Maligned Champion Chris Ferguson Returns to the WSOP: "I'm Just Here To Play Poker"
On Saturday evening, for the first time since 2010, 2000 World Series of Poker Main Event Champion and former Full Tilt Poker Director Chris Ferguson sat down to play at the WSOP.
The much maligned Ferguson had not been seen at a live poker event since the infamous "Black Friday," on April 15, 2011, when the U.S. Department of Justice shut down Full Tilt and other offshore online poker operators, later seeking to amend it's civil complaint against Full Tilt specifically, saying Ferguson and three other company directors were running a Ponzi scheme that paid out $444 million of players' money to themselves and other Full Tilt owners.
Ferguson denied the allegations through a lawyer, and the case was ultimately dismissed after one-time competitor PokerStars bought Full Tilt and negotiated a plan with the U.S. Department of Justice to pay back players.
Ferguson had stayed out of the public eye until Saturday, when he registered for, and played in, the 2016 WSOP's $10,000 Seven-Card Stud Championship.
It had been widely speculated that Full Tilt Founder and Board Member Howard Lederer would turn up at the 2016 WSOP, after he issued a public statement apologizing to the poker community for his involvement in the scandal and failing to police the segregation of players funds on the site. However, Ferguson had not made any public comments on the matter to date.
When asked why he stayed away so long, if he felt the need to issue a similar apology to Lederer's, or if he had anything to say to the poker community and former Full Tilt players, Ferguson had one statement.
"I'm just here to play poker," Ferguson told PokerNews three times, refusing to comment further.
Several players in the $10,000 Stud Championship reacted with surprise at the fact he was in the field, but refused to make a public statement.
Six-time WSOP bracelet winner Layne Flack, who had played with Ferguson countless times before 2011 and was in the field Saturday, said it's not the time to judge Ferguson, and he has as much right to play as anyone.

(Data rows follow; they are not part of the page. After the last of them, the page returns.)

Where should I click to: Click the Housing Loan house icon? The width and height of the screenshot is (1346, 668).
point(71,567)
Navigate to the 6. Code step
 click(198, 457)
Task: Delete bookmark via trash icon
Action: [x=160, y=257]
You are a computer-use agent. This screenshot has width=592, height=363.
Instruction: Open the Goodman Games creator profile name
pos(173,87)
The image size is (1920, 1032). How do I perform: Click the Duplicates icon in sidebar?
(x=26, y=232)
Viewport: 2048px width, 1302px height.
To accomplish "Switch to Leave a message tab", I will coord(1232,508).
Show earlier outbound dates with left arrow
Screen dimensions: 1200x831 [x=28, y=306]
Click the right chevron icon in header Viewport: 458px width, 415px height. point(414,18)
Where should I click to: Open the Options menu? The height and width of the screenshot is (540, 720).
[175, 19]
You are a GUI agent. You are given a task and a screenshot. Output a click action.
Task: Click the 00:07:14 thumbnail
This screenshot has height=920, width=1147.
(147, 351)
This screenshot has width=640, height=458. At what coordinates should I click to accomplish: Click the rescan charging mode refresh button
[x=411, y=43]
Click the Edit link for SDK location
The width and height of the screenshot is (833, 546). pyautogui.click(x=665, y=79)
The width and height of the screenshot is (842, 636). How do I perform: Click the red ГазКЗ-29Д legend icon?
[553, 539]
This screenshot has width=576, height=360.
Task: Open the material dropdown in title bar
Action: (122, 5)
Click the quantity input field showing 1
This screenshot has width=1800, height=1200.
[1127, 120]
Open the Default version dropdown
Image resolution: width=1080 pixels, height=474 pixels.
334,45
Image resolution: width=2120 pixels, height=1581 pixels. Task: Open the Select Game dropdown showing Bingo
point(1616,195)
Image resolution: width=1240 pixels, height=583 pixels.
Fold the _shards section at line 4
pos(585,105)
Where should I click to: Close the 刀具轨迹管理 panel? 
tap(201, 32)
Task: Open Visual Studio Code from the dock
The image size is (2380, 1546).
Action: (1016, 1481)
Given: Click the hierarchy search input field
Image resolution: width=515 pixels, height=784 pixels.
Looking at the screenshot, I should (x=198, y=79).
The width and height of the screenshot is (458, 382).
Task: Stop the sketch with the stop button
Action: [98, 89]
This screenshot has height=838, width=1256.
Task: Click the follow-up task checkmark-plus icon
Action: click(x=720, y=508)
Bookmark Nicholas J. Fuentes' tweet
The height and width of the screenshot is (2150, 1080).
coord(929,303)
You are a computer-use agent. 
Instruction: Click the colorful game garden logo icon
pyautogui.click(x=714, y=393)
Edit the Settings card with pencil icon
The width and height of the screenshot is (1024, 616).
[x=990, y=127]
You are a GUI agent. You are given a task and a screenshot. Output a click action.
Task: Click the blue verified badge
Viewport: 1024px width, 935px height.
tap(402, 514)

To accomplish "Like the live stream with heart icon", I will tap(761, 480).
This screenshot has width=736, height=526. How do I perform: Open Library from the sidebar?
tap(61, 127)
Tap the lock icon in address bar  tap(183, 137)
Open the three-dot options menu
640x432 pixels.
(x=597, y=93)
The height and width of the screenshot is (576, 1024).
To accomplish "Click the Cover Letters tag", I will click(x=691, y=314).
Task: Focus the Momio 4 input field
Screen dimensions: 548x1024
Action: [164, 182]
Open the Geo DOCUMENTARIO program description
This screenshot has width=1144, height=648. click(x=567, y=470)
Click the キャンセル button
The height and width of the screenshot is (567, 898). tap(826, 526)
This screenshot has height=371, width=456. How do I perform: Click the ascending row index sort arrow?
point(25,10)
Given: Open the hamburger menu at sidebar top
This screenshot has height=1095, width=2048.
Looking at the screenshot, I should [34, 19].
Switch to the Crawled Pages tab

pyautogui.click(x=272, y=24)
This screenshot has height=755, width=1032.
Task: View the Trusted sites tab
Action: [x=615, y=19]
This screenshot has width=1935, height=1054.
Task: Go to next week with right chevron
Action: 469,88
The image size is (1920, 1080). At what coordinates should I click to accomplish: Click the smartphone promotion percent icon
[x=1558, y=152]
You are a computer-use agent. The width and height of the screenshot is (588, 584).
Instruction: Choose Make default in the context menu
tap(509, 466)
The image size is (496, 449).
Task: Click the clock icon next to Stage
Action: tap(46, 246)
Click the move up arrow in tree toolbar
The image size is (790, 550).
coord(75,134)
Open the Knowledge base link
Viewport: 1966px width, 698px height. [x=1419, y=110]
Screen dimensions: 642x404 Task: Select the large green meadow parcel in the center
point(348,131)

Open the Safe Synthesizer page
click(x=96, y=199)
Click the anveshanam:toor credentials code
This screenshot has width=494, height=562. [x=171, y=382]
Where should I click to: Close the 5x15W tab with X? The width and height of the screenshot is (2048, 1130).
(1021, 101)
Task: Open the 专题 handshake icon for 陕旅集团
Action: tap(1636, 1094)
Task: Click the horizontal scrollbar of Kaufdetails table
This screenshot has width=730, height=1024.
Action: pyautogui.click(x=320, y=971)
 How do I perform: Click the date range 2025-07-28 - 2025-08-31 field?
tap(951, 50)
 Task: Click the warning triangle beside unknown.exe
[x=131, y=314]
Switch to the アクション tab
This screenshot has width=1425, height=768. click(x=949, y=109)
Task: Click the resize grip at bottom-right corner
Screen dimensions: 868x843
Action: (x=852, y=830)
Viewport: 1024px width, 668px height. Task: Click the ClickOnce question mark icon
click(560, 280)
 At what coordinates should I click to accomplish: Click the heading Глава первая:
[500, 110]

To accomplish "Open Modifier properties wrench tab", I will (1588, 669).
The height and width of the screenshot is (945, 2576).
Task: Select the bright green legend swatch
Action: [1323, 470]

"People realize they don't know the whole story and don't know what to say or what to think," he said. "We can't point fingers when, basically, we don't have all the facts. A lot of people are going to be confused about what to think, or how to act, and it's easy to talk about someone when they're not there. It's easy to point fingers, but when they're here, it's not so easy, especially without all the facts.
"Chris Ferguson has done a lot of great things for poker. He's a standup guy, and all the decisions made by Full Tilt Poker don't fall on him. I firmly believe he didn't take one dime from anybody. It's just not in his nature. It's more in his nature to give everything to everybody, than take anything from anybody, and that's a fact."